Contents of the Triton Inference Server container
The Triton Inference Server Docker image contains the inference server executable and related shared libraries in /opt/tritonserver.
- Ubuntu 18.04 including Python 3.6
- NVIDIA CUDA 11.0.194 including cuBLAS 11.1.0
- NVIDIA cuDNN 8.0.1
- NVIDIA NCCL 2.7.6 (optimized for NVLink™ )
- MLNX_OFED
- OpenMPI 3.1.6
- TensorRT 7.1.3
Driver Requirements
Release 20.07 is based on NVIDIA CUDA 11.0.194, which requires NVIDIA Driver release 450 or later. However, if you are running on Tesla (for example, T4 or any other Tesla board), you may use NVIDIA driver release 418.xx or 440.30. The CUDA driver's compatibility package only supports particular drivers. For a complete list of supported drivers, see the CUDA Application Compatibility topic. For more information, see CUDA Compatibility and Upgrades.
GPU Requirements
Release 20.07 supports CUDA compute capability 6.0 and higher. This corresponds to GPUs in the NVIDIA Pascal, Volta, Turing, and Ampere Architecture GPU families. Specifically, for a list of GPUs that this compute capability corresponds to, see CUDA GPUs. For additional support details, see Deep Learning Frameworks Support Matrix.
Key Features and Enhancements
- For Triton V2, add TensorFlow optimization option that enables automatic FP16 optimization of the model.

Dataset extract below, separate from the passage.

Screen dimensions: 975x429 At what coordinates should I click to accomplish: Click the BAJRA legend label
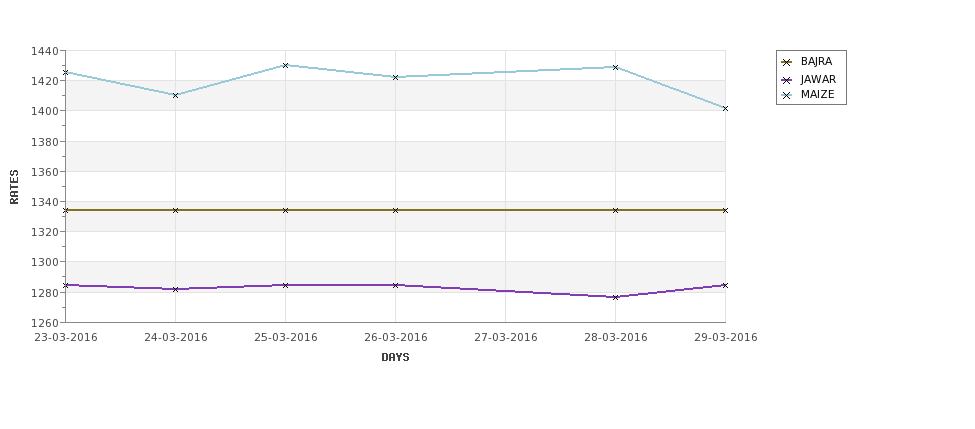(816, 62)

- For Triton V2, the PyTorch backend now includes support for TorchVision operations.
- This release includes support for both the new KFServing based protocols as well as the legacy V1 protocols.
- Support for the new KFServing HTTP/REST, GRPC and corresponding client libraries is released on GitHub branch r20.07 and as NGC container 20.07-py3.
- Support for the legacy V1 HTTP/REST, GRPC and corresponding client libraries is released on GitHub branch r20.07-v1 and as NGC container 20.07-v1-py3.
- Migration from Triton V1 to Triton V2 requires significant changes; see the “Backwards Compatibility” and “Roadmap” sections of the GitHub README for more information.
- Refer to the 20.07 column of the Frameworks Support Matrix for container image versions that the 20.07 inference server container is based on.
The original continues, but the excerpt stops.